-- Work to complete --
Pick up the guide on sterilizing mushroom substrate right after its last line and keep writing it.

It’s best to use special filterbags, filterboxes and/or glass jars to sterilize your substrate in. If you decide to use something else always check that it can stand the high pressure and temperatures of a pressure cooker.
The filterbags and filterboxes are specially made for mushroom cultivation and widely sold on the internet. They can be pressure cooked and contain a special filter which supplies the needed fresh air.
Filterbags need to be closed with a good-quality impulse sealer.
When you use filterboxes close the lid, before sterilizing, only for 75% and cover it with a double layer of tinfoil. The lids of these filterboxes close so hermetically that the boxes will deform when they are closed for 100% during sterilization. When the filterboxes come out of the cooker close the filterboxes immediately.
You can also use standard glass jars. When using glass jars it’s wise to build in a filter yourself. Tyvek material is very well suited for this purpose. Punch a whole in the lid, place the filter disk under the lid and screw it tight. Also the filter wool used for aquaria can be used very well. Make sure the wool is very tight within the whole of the lid. Finally cover the jars with a double layer of tinfoil.
Before you put the pressure cooker on the gas:
– Inspect the articles, supplies, jars and bags which you are going to sterilize. Check that they are clean and in a good, working condition.

[Dataset entries]
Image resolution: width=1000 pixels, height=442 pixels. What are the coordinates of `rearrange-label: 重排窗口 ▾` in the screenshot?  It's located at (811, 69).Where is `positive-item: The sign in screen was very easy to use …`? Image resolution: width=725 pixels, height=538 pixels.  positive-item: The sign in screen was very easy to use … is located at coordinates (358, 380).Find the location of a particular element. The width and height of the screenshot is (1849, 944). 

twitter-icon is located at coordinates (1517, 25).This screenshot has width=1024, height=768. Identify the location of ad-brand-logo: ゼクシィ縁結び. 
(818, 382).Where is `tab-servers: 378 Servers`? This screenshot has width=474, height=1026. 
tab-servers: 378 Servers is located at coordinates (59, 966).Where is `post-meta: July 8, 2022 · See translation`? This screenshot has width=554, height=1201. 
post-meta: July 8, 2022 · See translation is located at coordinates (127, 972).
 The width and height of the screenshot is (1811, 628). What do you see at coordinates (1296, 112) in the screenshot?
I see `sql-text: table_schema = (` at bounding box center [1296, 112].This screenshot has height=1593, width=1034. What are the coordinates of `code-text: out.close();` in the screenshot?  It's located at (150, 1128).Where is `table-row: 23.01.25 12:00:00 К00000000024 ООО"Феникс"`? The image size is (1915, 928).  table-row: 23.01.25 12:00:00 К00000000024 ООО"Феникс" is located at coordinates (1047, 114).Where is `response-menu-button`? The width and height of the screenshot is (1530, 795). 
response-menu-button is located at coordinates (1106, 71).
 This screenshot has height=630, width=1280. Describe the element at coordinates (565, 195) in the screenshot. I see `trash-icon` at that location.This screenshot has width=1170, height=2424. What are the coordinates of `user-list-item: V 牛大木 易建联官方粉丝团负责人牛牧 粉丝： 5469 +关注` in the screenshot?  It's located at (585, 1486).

-- Answer area --
– Wrap all the articles and supplies in a double layer of tinfoil.
– Cover the jars and boxes with a double layer of tinfoil.
– Jars with no holes in the lids and/or no filter whatsoever may never be closed for 100% airtight. The up building pressure during sterilization is in that case not able to escape, which might lead to dangerous situations.
– Keep an eye on the pressure cooker during sterilization. – And again: read and follow the safety instructions that come with the pressure cooker.
When the cooker is closed and put on the stove it will start to build up steam. When the cooker has reached 15 psi, the right temperature has been reached and you can turn down the gas. Be aware that when you have to sterilize something for a certain period count down starts from this moment, not from the moment you have put the pressure cooker on the gas.
Some pressure cookers have a pressure meter and sometimes even a temperature meter. This will make it easy to reach the right pressure.
Not all pressure cookers are this highly equipped. With most cookers the correct pressure has been build up when there is continuously flowing out steam from the vent pipe.
Always take care that the articles, supplies, jars, boxes and/or filter bags are not directly on the bottom of the cooker, so place a rack on the bottom. Remember to fill the cooker with plentiful water so it will not dry out.
Pasteurization
Pasteurization is a little bit a different technique and is mostly used by the more experienced cultivators.
Pasteurization can be used for straw and straw/manure based substrates and for the preparation of casing material.
Within any untreated material there are a lot of (micro-)organisms. A part of these organisms is able and will try to destroy your hard work. But on the other hand there are also a lot of organisms which stimulate the growth of mycelium and eventually the mushrooms very well. To make it easy we can just divide them into the good and the bad ones.
When you pasteurize material it means that you heat this material at a temperature of 60-70 °C for a certain period. This temperature will kill all the bad organisms, while most of the good ones stay alive.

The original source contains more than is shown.